■ **Task prompt**
Copy the lines verbatim, starting at the line that contains "Given: Click the 教室 label under the number" and continuing through the end of the items, omitting the pictures.

[Pointing items for screenshots and pages]
________________________________________

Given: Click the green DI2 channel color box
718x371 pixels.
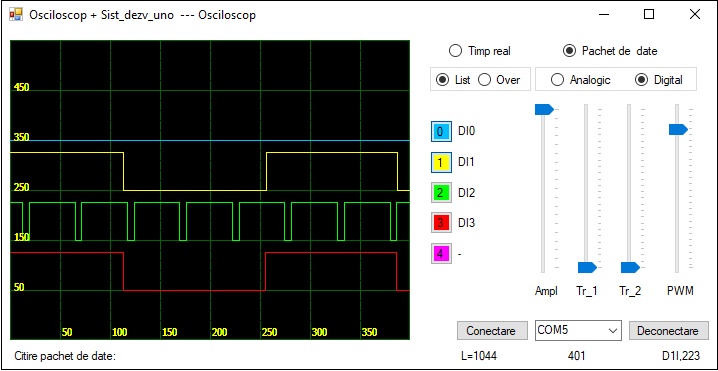Looking at the screenshot, I should point(441,193).
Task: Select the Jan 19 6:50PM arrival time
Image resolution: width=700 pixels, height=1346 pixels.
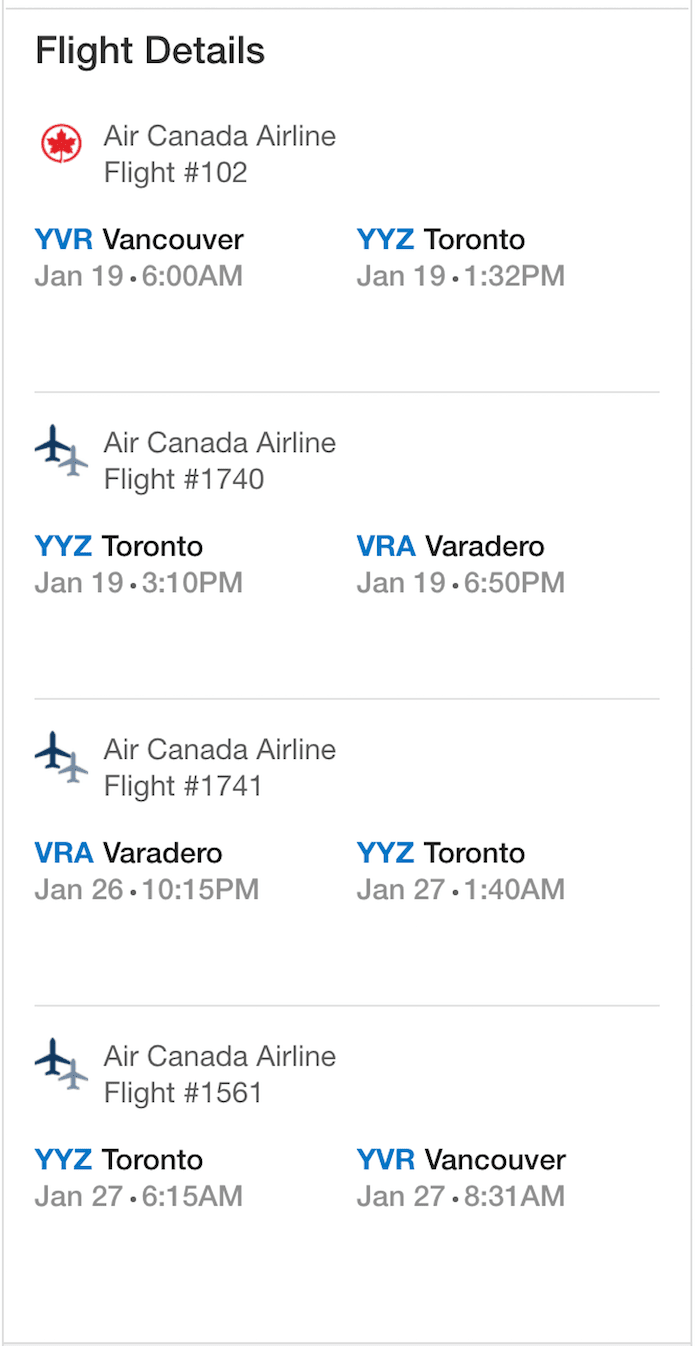Action: tap(461, 583)
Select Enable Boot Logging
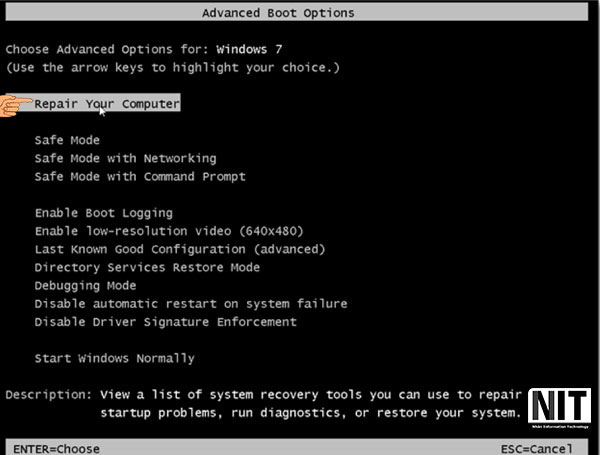 [x=104, y=213]
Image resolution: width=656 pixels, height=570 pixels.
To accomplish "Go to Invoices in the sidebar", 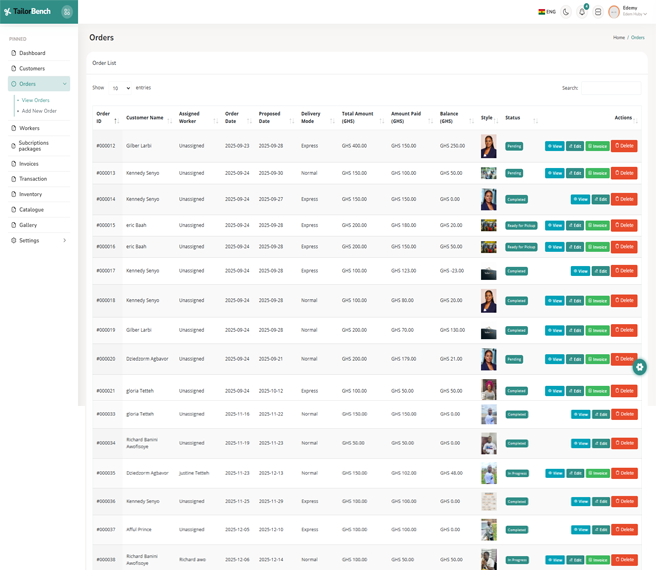I will 28,163.
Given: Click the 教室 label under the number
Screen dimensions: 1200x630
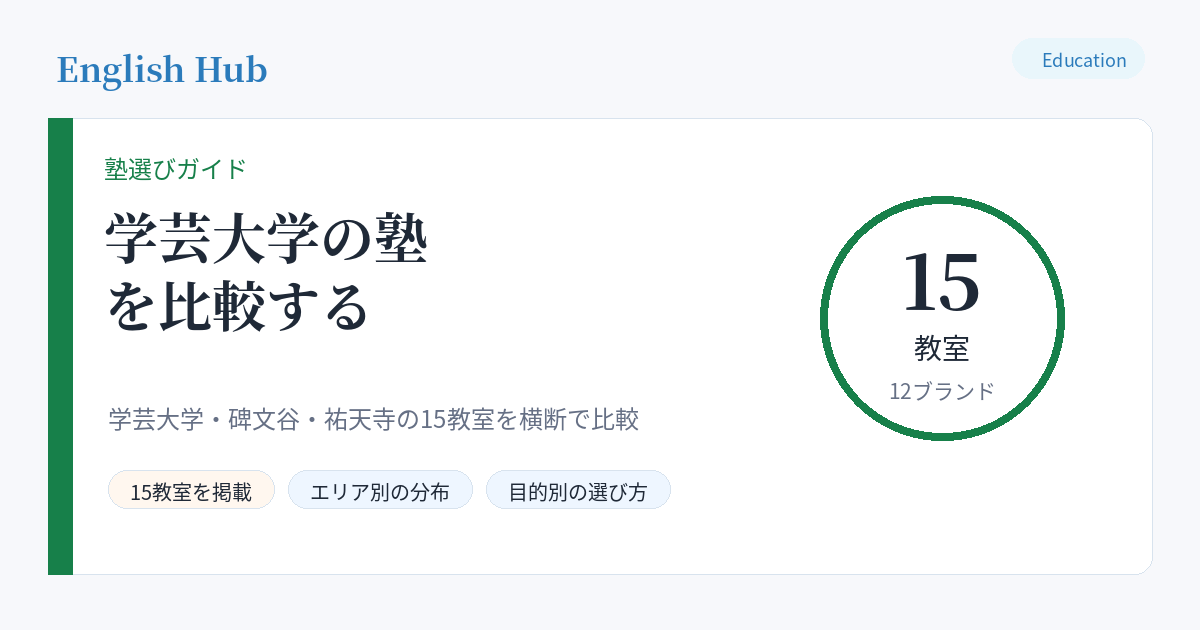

________________________________________

■ **Correct answer**
Given: Click the 教室 label under the number
Screen dimensions: 1200x630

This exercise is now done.